AIM OF THE EXERCISE: Below are records; work out how many of their lines contain the word "yellow" and reply with the number only.

───── SUPPLIED DATA ─────

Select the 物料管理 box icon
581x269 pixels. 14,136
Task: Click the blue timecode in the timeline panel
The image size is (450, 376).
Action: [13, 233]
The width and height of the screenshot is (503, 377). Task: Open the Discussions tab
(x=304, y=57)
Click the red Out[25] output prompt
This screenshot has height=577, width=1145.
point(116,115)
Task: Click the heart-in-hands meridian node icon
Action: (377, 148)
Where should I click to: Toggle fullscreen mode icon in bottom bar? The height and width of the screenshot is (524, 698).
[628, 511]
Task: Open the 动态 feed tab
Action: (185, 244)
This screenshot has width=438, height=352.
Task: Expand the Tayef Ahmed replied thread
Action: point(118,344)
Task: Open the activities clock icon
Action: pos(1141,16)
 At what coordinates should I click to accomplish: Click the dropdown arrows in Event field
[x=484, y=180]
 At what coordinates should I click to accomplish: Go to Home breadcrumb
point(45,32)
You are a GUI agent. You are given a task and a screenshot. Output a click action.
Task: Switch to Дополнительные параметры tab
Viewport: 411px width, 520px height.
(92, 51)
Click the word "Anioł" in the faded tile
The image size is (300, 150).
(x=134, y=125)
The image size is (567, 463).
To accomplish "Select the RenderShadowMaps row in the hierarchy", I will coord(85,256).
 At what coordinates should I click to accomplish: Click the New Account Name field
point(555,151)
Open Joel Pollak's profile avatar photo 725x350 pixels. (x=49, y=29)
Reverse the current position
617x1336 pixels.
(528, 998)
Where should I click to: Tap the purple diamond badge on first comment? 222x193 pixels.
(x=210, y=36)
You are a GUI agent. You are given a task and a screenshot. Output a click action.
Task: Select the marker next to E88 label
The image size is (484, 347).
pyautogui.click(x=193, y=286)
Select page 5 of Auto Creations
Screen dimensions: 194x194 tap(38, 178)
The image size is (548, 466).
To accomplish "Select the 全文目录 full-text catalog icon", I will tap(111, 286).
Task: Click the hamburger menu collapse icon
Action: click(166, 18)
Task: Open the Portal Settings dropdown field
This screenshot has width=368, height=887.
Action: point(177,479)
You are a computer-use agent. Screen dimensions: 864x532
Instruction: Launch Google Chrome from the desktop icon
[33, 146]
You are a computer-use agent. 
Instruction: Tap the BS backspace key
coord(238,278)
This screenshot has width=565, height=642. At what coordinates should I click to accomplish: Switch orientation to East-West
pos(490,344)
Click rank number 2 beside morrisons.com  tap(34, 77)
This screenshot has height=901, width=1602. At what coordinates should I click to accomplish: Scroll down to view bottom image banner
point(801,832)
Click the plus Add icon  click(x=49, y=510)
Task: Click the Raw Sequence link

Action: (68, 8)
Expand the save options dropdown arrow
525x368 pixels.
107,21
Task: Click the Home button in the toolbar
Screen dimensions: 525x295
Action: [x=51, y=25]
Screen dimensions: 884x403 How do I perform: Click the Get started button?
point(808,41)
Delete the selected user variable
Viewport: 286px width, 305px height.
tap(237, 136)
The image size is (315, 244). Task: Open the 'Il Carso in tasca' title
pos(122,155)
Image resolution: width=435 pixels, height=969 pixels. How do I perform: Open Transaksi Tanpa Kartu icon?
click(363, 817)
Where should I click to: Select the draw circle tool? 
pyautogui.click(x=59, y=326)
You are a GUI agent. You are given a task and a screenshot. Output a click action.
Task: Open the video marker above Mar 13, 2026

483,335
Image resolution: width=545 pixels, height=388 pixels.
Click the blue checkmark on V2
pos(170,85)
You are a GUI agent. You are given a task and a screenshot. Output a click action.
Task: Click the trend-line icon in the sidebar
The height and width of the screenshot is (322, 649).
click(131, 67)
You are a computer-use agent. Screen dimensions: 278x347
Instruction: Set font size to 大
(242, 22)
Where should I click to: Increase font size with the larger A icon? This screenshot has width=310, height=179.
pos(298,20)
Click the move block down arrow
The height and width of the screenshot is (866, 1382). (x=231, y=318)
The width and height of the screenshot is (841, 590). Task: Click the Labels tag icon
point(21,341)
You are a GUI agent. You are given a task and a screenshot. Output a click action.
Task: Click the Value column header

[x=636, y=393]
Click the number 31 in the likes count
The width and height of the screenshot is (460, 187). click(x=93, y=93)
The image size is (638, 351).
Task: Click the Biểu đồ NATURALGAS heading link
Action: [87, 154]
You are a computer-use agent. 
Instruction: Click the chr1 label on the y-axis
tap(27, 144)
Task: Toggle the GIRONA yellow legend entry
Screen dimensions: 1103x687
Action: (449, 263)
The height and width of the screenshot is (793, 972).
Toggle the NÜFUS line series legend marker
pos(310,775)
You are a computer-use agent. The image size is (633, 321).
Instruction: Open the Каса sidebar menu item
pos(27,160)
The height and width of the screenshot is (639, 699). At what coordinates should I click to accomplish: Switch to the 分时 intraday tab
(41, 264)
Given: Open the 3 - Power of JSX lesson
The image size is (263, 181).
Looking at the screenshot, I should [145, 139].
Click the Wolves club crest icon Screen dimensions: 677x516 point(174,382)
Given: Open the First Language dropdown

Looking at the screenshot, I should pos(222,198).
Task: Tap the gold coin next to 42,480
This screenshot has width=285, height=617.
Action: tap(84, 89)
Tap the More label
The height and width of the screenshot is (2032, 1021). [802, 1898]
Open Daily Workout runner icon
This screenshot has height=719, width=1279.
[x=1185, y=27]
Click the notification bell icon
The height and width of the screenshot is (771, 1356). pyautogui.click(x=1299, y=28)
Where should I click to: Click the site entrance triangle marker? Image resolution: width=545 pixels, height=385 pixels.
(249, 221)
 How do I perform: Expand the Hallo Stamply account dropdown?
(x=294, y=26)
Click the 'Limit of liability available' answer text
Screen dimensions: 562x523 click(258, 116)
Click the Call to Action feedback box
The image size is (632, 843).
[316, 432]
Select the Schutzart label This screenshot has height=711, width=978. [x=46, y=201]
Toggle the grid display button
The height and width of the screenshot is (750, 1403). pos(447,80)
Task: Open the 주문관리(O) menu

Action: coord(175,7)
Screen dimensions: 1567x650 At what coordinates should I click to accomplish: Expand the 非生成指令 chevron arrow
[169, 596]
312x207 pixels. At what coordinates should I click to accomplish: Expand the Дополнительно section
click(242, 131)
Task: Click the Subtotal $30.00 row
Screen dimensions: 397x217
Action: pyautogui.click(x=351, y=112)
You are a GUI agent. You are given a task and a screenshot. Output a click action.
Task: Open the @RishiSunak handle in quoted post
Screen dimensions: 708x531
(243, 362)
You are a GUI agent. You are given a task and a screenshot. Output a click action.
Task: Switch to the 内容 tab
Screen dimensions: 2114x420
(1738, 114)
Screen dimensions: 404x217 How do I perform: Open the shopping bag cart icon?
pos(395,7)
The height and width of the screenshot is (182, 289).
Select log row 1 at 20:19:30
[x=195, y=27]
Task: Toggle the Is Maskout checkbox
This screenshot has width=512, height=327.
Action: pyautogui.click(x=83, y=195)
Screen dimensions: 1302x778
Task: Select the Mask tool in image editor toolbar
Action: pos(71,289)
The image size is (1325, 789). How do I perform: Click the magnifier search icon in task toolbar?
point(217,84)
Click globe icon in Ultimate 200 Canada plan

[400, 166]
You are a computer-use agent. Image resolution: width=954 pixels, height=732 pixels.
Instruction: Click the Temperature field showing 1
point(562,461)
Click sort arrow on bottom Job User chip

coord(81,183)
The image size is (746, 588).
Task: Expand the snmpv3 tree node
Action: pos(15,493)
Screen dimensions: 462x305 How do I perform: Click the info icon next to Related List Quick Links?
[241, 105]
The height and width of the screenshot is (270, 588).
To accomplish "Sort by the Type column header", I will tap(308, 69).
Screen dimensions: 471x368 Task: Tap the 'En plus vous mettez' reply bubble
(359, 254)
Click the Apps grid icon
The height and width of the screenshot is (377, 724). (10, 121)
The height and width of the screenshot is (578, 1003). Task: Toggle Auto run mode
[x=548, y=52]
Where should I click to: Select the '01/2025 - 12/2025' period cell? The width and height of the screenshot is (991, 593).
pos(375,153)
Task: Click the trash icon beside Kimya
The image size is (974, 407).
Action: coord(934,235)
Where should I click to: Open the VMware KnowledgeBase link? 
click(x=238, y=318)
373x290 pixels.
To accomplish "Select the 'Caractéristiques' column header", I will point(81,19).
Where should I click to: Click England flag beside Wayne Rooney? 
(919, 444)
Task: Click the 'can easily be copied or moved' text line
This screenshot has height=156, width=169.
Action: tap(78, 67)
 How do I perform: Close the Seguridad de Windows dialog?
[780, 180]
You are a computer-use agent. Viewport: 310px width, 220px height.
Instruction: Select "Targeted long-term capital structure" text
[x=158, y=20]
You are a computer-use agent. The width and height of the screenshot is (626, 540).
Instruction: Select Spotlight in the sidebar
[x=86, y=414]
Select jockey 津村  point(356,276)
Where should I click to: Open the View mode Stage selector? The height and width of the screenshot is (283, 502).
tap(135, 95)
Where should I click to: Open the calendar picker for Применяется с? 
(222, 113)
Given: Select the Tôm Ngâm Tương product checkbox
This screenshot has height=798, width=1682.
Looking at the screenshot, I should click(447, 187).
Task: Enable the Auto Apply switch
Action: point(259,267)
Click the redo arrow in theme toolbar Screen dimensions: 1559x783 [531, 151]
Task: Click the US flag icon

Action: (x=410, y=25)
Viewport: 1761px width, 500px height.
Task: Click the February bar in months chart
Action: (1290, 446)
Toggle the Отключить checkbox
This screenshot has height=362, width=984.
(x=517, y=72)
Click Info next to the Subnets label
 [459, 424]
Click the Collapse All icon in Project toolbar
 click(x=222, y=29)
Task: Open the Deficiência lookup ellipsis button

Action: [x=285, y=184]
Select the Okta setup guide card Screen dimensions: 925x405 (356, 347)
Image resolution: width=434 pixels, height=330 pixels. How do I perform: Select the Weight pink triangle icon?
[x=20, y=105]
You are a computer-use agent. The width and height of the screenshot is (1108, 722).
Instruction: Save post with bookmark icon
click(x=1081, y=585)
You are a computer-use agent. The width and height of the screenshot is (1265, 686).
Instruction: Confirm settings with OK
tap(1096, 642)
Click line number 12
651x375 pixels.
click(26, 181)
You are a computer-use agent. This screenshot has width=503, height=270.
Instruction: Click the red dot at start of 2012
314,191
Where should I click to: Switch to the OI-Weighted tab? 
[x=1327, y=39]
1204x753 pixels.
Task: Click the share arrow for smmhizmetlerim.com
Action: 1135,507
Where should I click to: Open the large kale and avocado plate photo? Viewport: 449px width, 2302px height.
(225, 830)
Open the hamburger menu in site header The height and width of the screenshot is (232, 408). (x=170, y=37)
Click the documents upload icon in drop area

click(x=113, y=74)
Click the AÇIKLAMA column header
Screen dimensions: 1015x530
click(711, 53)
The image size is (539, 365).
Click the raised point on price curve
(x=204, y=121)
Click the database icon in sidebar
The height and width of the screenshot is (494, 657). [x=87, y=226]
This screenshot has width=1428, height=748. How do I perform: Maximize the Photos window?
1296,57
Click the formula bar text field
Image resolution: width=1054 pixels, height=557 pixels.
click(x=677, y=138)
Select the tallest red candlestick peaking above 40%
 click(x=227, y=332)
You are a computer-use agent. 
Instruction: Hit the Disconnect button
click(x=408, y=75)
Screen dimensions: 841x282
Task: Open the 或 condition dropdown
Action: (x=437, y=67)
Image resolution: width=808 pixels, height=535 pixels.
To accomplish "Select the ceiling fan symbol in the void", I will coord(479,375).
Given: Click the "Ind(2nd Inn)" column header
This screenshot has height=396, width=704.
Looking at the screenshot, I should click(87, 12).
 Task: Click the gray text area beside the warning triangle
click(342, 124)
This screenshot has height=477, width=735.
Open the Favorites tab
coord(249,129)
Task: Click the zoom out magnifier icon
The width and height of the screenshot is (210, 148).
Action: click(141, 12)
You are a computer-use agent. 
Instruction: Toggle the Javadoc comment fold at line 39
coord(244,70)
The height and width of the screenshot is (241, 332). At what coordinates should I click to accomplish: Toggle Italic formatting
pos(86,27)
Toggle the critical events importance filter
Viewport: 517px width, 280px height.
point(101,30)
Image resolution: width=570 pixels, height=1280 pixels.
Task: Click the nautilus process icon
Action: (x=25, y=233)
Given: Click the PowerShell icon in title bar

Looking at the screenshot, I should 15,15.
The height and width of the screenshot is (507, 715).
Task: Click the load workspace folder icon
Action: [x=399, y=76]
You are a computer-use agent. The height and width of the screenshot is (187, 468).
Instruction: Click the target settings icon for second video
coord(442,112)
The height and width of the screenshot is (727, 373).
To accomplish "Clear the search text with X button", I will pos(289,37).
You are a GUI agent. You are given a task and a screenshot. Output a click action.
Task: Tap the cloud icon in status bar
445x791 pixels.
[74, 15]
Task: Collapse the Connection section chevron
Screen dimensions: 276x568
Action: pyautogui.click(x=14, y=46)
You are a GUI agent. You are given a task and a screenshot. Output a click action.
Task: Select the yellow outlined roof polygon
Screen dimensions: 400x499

─────

RESULT FOR THIS EXERCISE: 2